Segmento di testo:
'''

Già da alcuni decenni, le emergenze derivanti dall’impatto antropico sul pianeta sono ben note, e non sono mancati né gli appelli a “rallentare” lo sviluppo, né gli impegni internazionali in tal senso. Che però, il più delle volte, si sono semplicemente rivelati mere dichiarazioni d’intenti, o comunque farciti di “escamotages” per aggirarle, o per rinviarle “sine die”.

Ma nell’ultimo decennio, o con velocità sempre maggiore, gli effetti devastanti dell’antropizzazione si sono fatti macroscopicamente evidenti, ed è sempre più difficile nasconderli. Inoltre, il costo - diretto o indiretto - di questi effetti, comincia a renderli antieconomici; il che, dal punto di vista delle oligarchie capitaliste, è un problema.

Il punto è che, dinanzi ad una crisi ambientale sistemica, è possibile approcciarsi con una prospettiva antropocentrica, che si pone come fine ultimo il mantenimento del dominio assoluto sul pianeta da parte dell’homo sapiens, e soprattutto della sua capacità di sfruttarne le risorse, oppure con una prospettiva geacentrica, che ricerchi primariamente un riequilibrio tra le specie viventi.

Il modello antropocentrico è perfettamente in linea col pensiero umano, quanto meno quello degli ultimi secoli, e considera la posizione dominante della specie come un fatto indiscutibile. Il fatto che, come umani, siamo addivenuti ad una considerevole conoscenza dell’universo, nonché delle ‘regole’ che lo informano, così come ad una capacità tecnologica straordinaria, porta a confidare che - proseguendo sulla medesima linea - la nostra capacità ‘scientifica’ troverà una soluzione ai problemi che essa stessa ha creato.

Questo modello, ovviamente, ha anche il grande privilegio di essere pienamente compatibile col modello economico dominante. Il modello ha però almeno due enormi limiti. Il primo, è proprio la sua compatibilità col sistema economico capitalistico. Perchè questa fa sì che siano proprio le forze del capitale ad assumerne la direzione, e quindi - per un verso - a frenarne le urgenze, assumendo come prioritarie le questioni poste dall’impatto sul sistema economico stesso piuttosto che sull’ambiente, e - per un altro - a mantenere comunque la logica dello sfruttamento intensivo al fine della creazione di plusvalore.

'''

Estratto dei dati:
'''

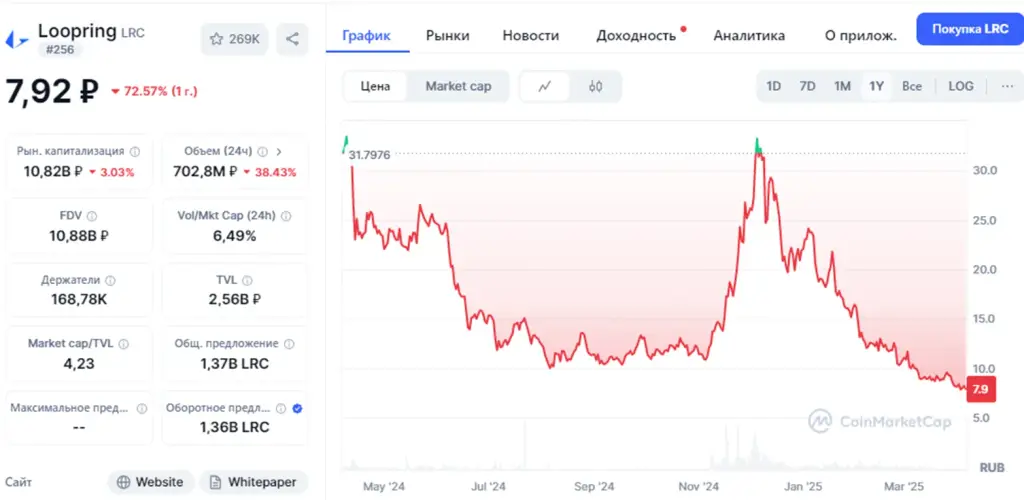Click the Покупка LRC button
The image size is (1024, 500).
point(970,29)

'''

Restituisci, identico, il passo del brano sulla crisi ambientale che va da "Ma nell’ultimo decennio, o" fino a "è un problema." compreso. Il materiale non ha alcun ruolo in questo esercizio.

Ma nell’ultimo decennio, o con velocità sempre maggiore, gli effetti devastanti dell’antropizzazione si sono fatti macroscopicamente evidenti, ed è sempre più difficile nasconderli. Inoltre, il costo - diretto o indiretto - di questi effetti, comincia a renderli antieconomici; il che, dal punto di vista delle oligarchie capitaliste, è un problema.